[Start of section]
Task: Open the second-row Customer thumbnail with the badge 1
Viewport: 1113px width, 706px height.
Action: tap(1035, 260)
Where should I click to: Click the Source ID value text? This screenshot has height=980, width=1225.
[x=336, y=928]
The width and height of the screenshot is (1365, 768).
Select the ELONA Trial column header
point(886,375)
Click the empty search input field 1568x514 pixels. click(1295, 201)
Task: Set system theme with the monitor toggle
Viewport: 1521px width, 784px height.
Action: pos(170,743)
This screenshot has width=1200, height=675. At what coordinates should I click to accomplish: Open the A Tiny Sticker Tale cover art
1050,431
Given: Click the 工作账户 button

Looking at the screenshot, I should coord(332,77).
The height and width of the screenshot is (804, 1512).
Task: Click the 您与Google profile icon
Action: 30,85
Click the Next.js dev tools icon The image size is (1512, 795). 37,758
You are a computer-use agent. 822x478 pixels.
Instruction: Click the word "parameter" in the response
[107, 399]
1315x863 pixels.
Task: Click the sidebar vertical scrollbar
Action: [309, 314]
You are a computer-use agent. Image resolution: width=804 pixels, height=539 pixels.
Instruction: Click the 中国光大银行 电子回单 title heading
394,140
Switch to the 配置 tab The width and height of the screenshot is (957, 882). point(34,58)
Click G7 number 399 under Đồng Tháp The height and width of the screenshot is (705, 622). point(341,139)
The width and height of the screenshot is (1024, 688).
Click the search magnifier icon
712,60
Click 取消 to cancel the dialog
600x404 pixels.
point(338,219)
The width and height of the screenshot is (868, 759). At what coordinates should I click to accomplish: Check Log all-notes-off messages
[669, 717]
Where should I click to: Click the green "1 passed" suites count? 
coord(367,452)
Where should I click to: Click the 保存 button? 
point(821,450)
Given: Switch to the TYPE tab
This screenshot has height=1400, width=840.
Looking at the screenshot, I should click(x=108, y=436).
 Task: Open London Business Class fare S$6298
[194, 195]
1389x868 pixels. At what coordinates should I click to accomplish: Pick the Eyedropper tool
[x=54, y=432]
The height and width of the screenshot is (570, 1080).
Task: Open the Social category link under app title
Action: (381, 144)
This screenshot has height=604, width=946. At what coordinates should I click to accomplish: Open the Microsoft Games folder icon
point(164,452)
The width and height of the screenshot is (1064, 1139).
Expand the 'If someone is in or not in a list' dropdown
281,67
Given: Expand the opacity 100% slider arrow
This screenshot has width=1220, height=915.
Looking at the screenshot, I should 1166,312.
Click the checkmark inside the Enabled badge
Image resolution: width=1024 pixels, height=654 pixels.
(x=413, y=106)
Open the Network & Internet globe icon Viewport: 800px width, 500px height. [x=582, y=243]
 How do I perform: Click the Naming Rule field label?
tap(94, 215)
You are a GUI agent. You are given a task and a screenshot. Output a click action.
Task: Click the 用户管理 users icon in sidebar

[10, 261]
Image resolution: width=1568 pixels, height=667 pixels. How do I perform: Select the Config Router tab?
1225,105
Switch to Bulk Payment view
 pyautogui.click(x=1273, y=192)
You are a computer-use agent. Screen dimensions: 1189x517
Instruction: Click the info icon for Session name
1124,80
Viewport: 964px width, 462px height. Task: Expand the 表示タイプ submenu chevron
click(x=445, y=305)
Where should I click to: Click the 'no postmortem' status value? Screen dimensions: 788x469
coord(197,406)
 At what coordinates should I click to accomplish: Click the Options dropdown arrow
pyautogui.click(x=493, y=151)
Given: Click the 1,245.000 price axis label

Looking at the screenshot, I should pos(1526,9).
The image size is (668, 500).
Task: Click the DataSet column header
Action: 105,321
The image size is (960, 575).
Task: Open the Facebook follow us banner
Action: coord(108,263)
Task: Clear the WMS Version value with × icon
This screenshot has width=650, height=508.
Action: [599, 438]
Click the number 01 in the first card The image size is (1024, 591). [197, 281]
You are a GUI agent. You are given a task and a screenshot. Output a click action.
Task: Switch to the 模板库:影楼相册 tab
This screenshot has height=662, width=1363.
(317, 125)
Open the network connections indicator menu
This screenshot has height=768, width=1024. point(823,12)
[End of section]
#### Task objective:
Every record, start to finish: reproduce it word for word.

#### Your solution:
Task: Open the second-row Customer thumbnail with the badge 1
Viewport: 1113px width, 706px height.
Action: tap(1035, 260)
Where should I click to: Click the Source ID value text? This screenshot has height=980, width=1225.
[x=336, y=928]
The width and height of the screenshot is (1365, 768).
Select the ELONA Trial column header
point(886,375)
Click the empty search input field 1568x514 pixels. click(1295, 201)
Task: Set system theme with the monitor toggle
Viewport: 1521px width, 784px height.
Action: pos(170,743)
This screenshot has width=1200, height=675. At what coordinates should I click to accomplish: Open the A Tiny Sticker Tale cover art
1050,431
Given: Click the 工作账户 button

Looking at the screenshot, I should coord(332,77).
The height and width of the screenshot is (804, 1512).
Task: Click the 您与Google profile icon
Action: 30,85
Click the Next.js dev tools icon The image size is (1512, 795). 37,758
You are a computer-use agent. 822x478 pixels.
Instruction: Click the word "parameter" in the response
[107, 399]
1315x863 pixels.
Task: Click the sidebar vertical scrollbar
Action: [309, 314]
You are a computer-use agent. Image resolution: width=804 pixels, height=539 pixels.
Instruction: Click the 中国光大银行 电子回单 title heading
394,140
Switch to the 配置 tab The width and height of the screenshot is (957, 882). point(34,58)
Click G7 number 399 under Đồng Tháp The height and width of the screenshot is (705, 622). point(341,139)
The width and height of the screenshot is (1024, 688).
Click the search magnifier icon
712,60
Click 取消 to cancel the dialog
600x404 pixels.
point(338,219)
The width and height of the screenshot is (868, 759). At what coordinates should I click to accomplish: Check Log all-notes-off messages
[669, 717]
Where should I click to: Click the green "1 passed" suites count? 
coord(367,452)
Where should I click to: Click the 保存 button? 
point(821,450)
Given: Switch to the TYPE tab
This screenshot has height=1400, width=840.
Looking at the screenshot, I should click(x=108, y=436).
 Task: Open London Business Class fare S$6298
[194, 195]
1389x868 pixels. At what coordinates should I click to accomplish: Pick the Eyedropper tool
[x=54, y=432]
The height and width of the screenshot is (570, 1080).
Task: Open the Social category link under app title
Action: (381, 144)
This screenshot has height=604, width=946. At what coordinates should I click to accomplish: Open the Microsoft Games folder icon
point(164,452)
The width and height of the screenshot is (1064, 1139).
Expand the 'If someone is in or not in a list' dropdown
281,67
Given: Expand the opacity 100% slider arrow
This screenshot has width=1220, height=915.
Looking at the screenshot, I should 1166,312.
Click the checkmark inside the Enabled badge
Image resolution: width=1024 pixels, height=654 pixels.
(x=413, y=106)
Open the Network & Internet globe icon Viewport: 800px width, 500px height. [x=582, y=243]
 How do I perform: Click the Naming Rule field label?
tap(94, 215)
You are a GUI agent. You are given a task and a screenshot. Output a click action.
Task: Click the 用户管理 users icon in sidebar

[10, 261]
Image resolution: width=1568 pixels, height=667 pixels. How do I perform: Select the Config Router tab?
1225,105
Switch to Bulk Payment view
 pyautogui.click(x=1273, y=192)
You are a computer-use agent. Screen dimensions: 1189x517
Instruction: Click the info icon for Session name
1124,80
Viewport: 964px width, 462px height. Task: Expand the 表示タイプ submenu chevron
click(x=445, y=305)
Where should I click to: Click the 'no postmortem' status value? Screen dimensions: 788x469
coord(197,406)
 At what coordinates should I click to accomplish: Click the Options dropdown arrow
pyautogui.click(x=493, y=151)
Given: Click the 1,245.000 price axis label

Looking at the screenshot, I should pos(1526,9).
The image size is (668, 500).
Task: Click the DataSet column header
Action: 105,321
The image size is (960, 575).
Task: Open the Facebook follow us banner
Action: coord(108,263)
Task: Clear the WMS Version value with × icon
This screenshot has width=650, height=508.
Action: [599, 438]
Click the number 01 in the first card The image size is (1024, 591). [197, 281]
You are a GUI agent. You are given a task and a screenshot. Output a click action.
Task: Switch to the 模板库:影楼相册 tab
This screenshot has height=662, width=1363.
(317, 125)
Open the network connections indicator menu
This screenshot has height=768, width=1024. point(823,12)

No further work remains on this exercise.